El propio juez ha reconocido que "lo más probable", en caso de que existieran, estos fondos "serían susceptibles de ser decomisados o estarían sujetos a sanciones", y se ha preguntado si el tribunal puede ordenar a la Oficina de Control de Activos Extranjeros (OFAC) del Tesoro que levante las sanciones.

Sin embargo, el fiscal ha puesto en duda que el tribunal tenga tales atribuciones y ha explicado que la vía adecuada es que el presidente Maduro presente una demanda civil para impugnar estas sanciones, informa la cadena CNN.

El fiscal adjunto ha persuadido al juez de no permitir que Maduro y su esposa pudieran utilizar los fondos del Gobierno venezolano para pagar el juicio. "Los acusados están saqueando la riqueza de Venezuela", ha justificado Wirshba, para quien esta maniobra "socavaría" la efectividad de las sanciones.

Antes, Wirshba ha defendido que las sanciones son una facultad del Gobierno de Estados Unidos "para influir en la política exterior o en la seguridad nacional", por lo que estaría justificado limitar el acceso a estos fondos.

El juez dice que Maduro ya no es un peligro

Sin embargo, el juez ha descartado que Maduro suponga un peligro ahora que está detenido. "El acusado está aquí. Flores está aquí. No representan ninguna amenaza para la seguridad nacional. No lo veo", ha dicho el magistrado después de escuchar las alegaciones del abogado del matrimonio Maduro, Barry Pollack, que ha insistido en que no disponen de fondos propios para pagarle sus honorarios legales.

En cambio, sí podrían utilizar los fondos que disponen en el Gobierno venezolano. "El tribunal no debería designar un abogado para alguien que tiene bienes patrimoniales en recursos que podrían usarse para financiar su propia defensa", ha alegado el abogado.

Trump anuncia más cargos contra Maduro

Antes de que se celebrara esta segunda audiencia, el presidente de Estados Unidos, Donald Trump, durante una reunión de gabinete en la Casa Blanca, adelantó que "se presentarán otros cargos" y que supone que "habrá otros juicios porque lo han demandado por una fracción de las cosas que ha hecho".

"Se presentarán otros casos, como probablemente ya saben", ha añadido Trump, que ha aprovechado para acusar a Maduro de haber "matado a mucha gente" y de haber "vaciado" las cárceles venezolanas en Estados Unidos.

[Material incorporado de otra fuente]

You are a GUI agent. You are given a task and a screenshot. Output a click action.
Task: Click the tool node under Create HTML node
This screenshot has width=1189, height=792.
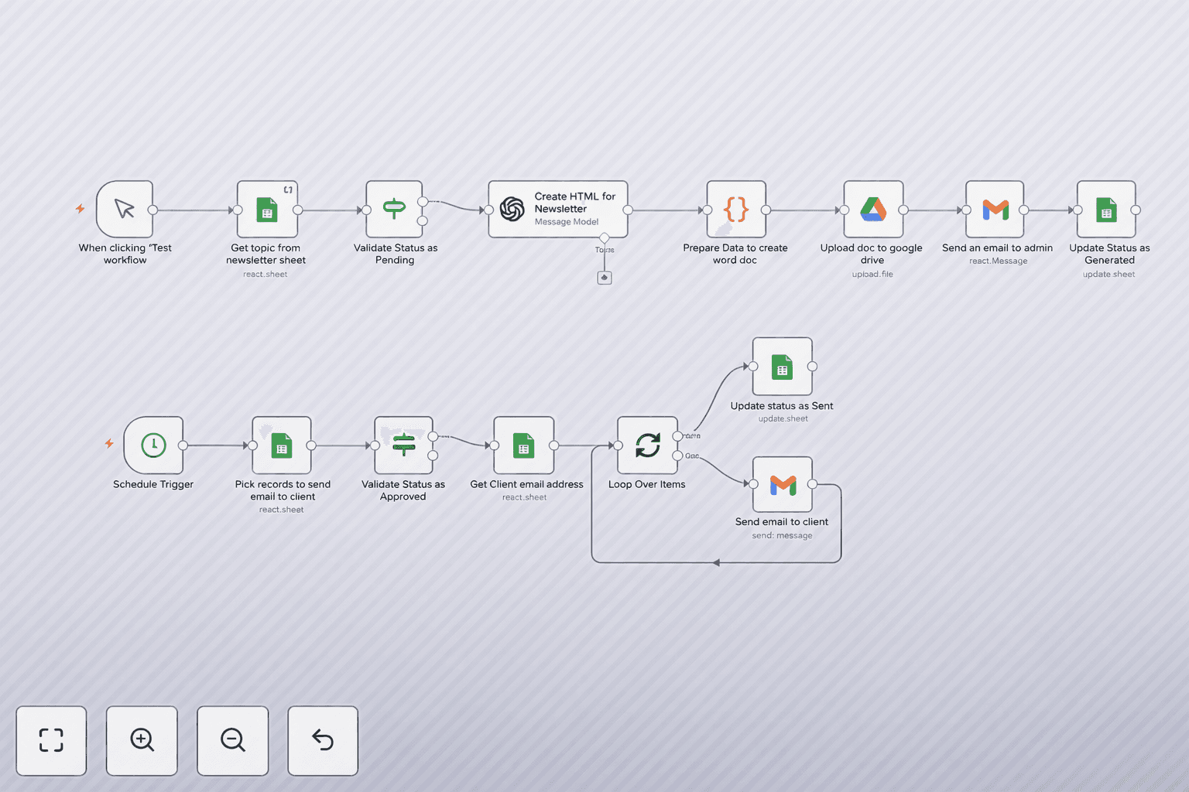coord(605,277)
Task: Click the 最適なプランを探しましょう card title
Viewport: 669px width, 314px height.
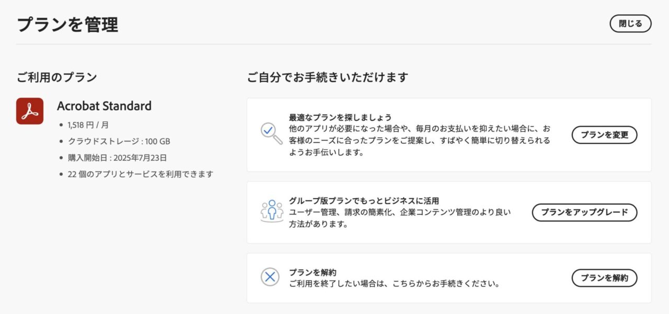Action: [x=340, y=117]
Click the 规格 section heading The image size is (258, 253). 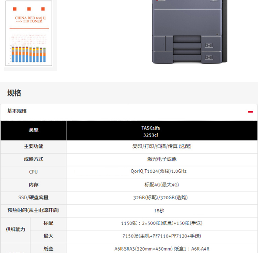14,93
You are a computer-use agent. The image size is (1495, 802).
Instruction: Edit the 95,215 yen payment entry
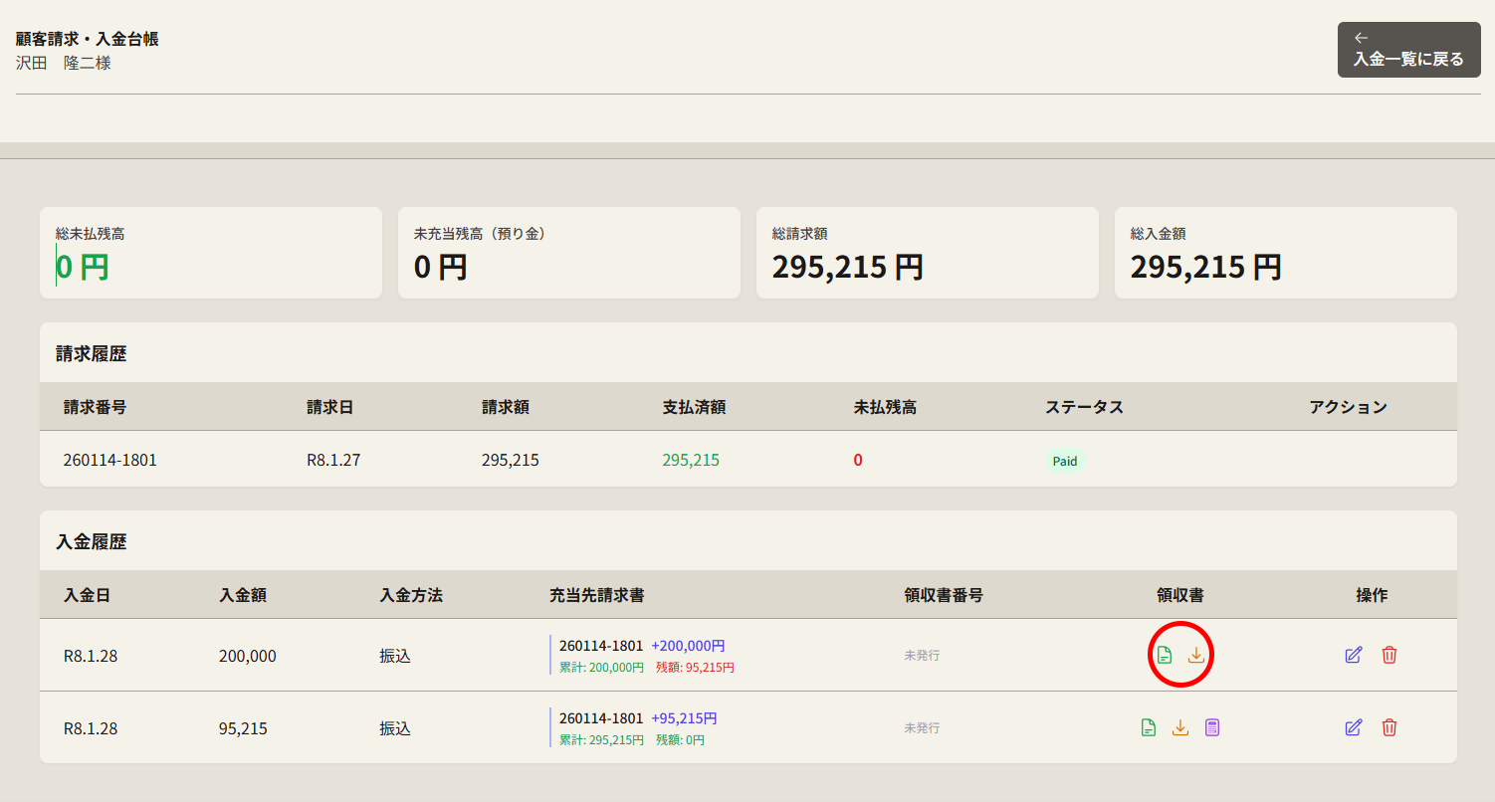(x=1353, y=727)
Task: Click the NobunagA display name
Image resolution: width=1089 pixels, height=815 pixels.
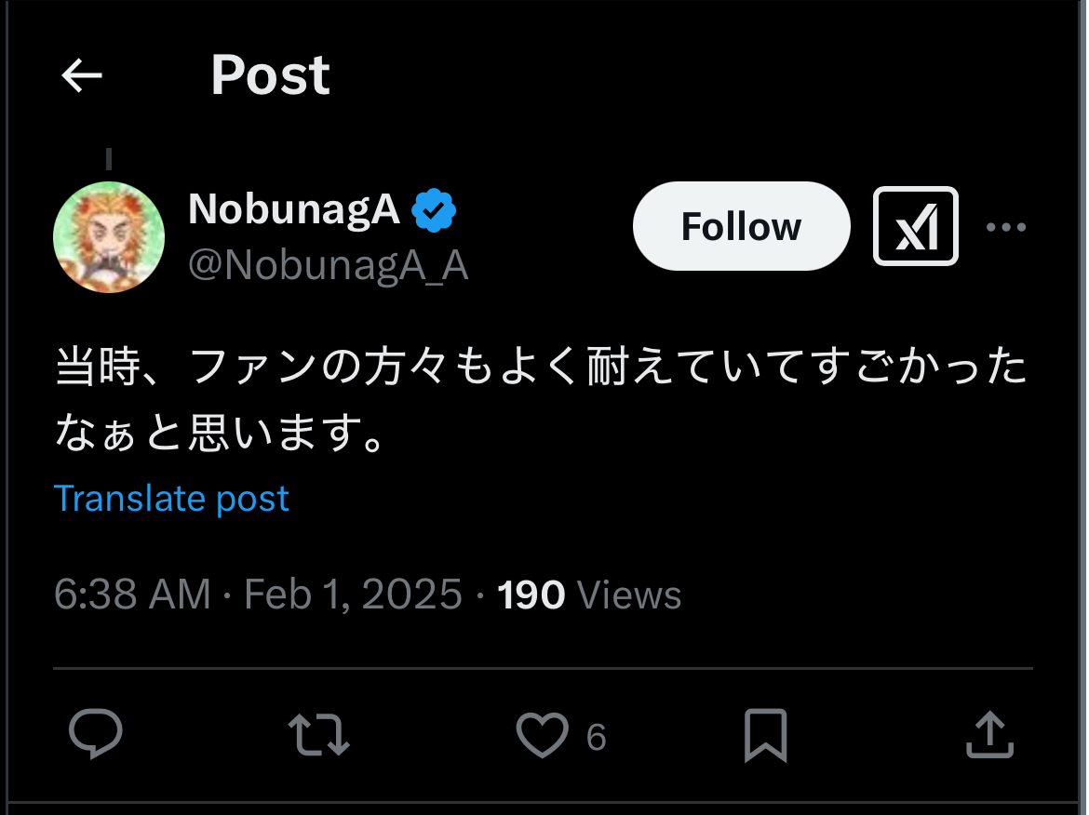Action: coord(294,210)
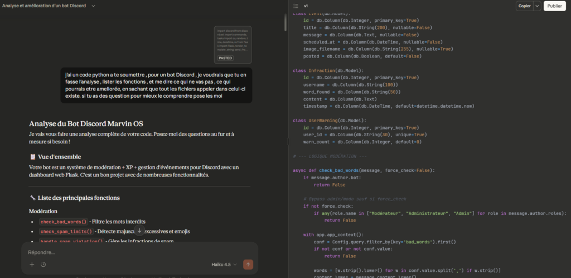Click into the Répondre message field
This screenshot has height=278, width=571.
pos(134,252)
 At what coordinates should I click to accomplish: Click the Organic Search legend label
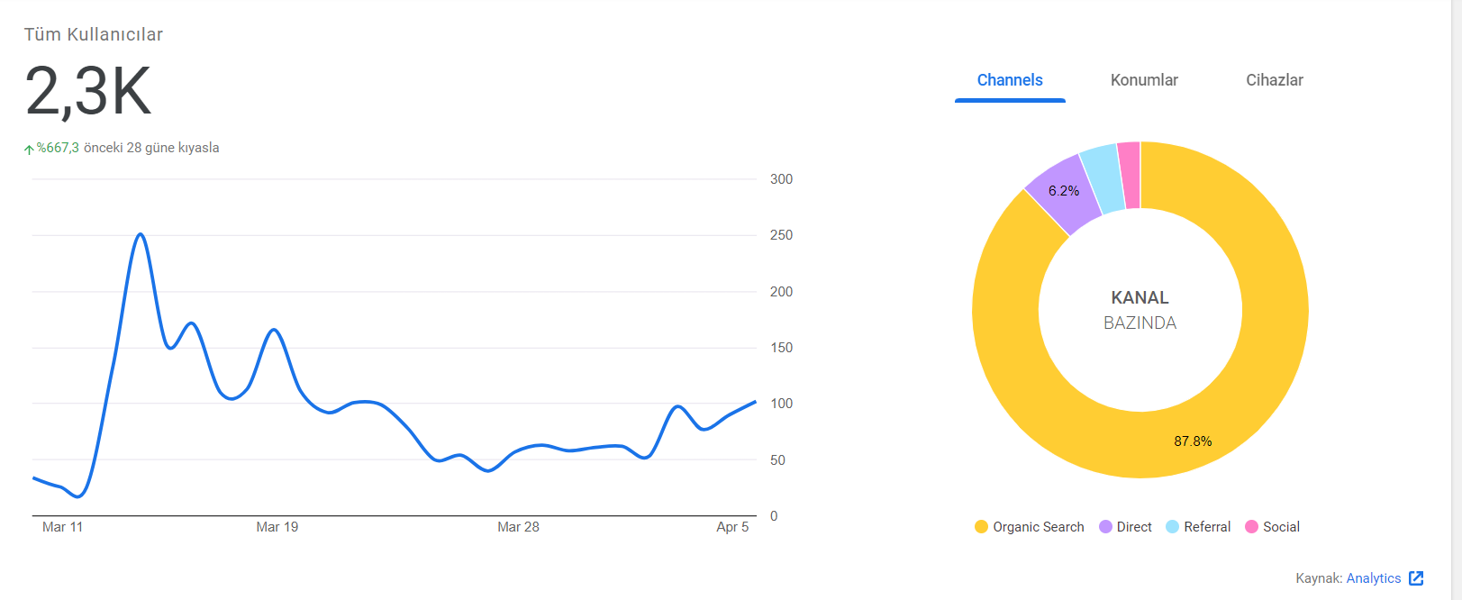point(1038,527)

Tras concluir la audiencia judicial, Nicolás Maduro y su esposa, Cilia Flores, fueron trasladados de nuevo al Centro Metropolitano de Detención (MDC) de Brooklyn, Nueva York. Una gran caravana de patrullas y vehículos fue parte del contingente de seguridad para el traslado del expresidente de Venezuela.

Su hijo dice que está delgado y en forma

El diputado venezolano, Nicolás Maduro Guerra, tachó de ilegítimo e ilegal el proceso judicial contra su padre, Nicolás Maduro, y la esposa de este, Cilia Flores, quienes enfrentan este jueves su segunda audiencia en un tribunal de Nueva York tras ser capturados durante un ataque militar en Caracas y acusados de cargos relacionados con narcotráfico.

En un acto organizado en apoyo a Maduro en Caracas y tras el inicio de la audiencia, el dirigente chavista dijo que el proceso, "en su origen, es ilegítimo e ilegal", por lo que pidió elevar la voz "por la verdad, la justicia, la paz y por la libertad" de su padre y de Flores, también diputada.

"Hoy Venezuela y el mundo se levantan para elevar la voz más poderosa que puede tener un ser humano y una sociedad, que es la verdad, y aunque sean poderosos en medios de comunicación e intenten imponer narrativas, (…) nosotros, con la verdad real, con los hechos, siempre encontramos un huequito para colarnos", dijo.

Maduro Guerra, quien más temprano expresó su confianza en el retorno de ambos al país suramericano, aseguró que los dos están "muy bien, fuertes" y "con mucho ánimo", y señaló que su padre, "delgado, atleta, está haciendo ejercicios todos los días".

Maduro está acusado de cuatro cargos: tres de conspiración para cometer narcoterrorismo, importar cocaína y poseer ametralladoras y artefactos destructivos, y un cuarto delito de posesión de esas armas. Flores, por su parte, está acusada de dos delitos de conspiración para importar cocaína, uno de conspiración para poseer armas y otro de posesión de armas. En su primera comparecencia, Maduro se declaró "no culpable" y se definió a sí mismo como un "prisionero de guerra".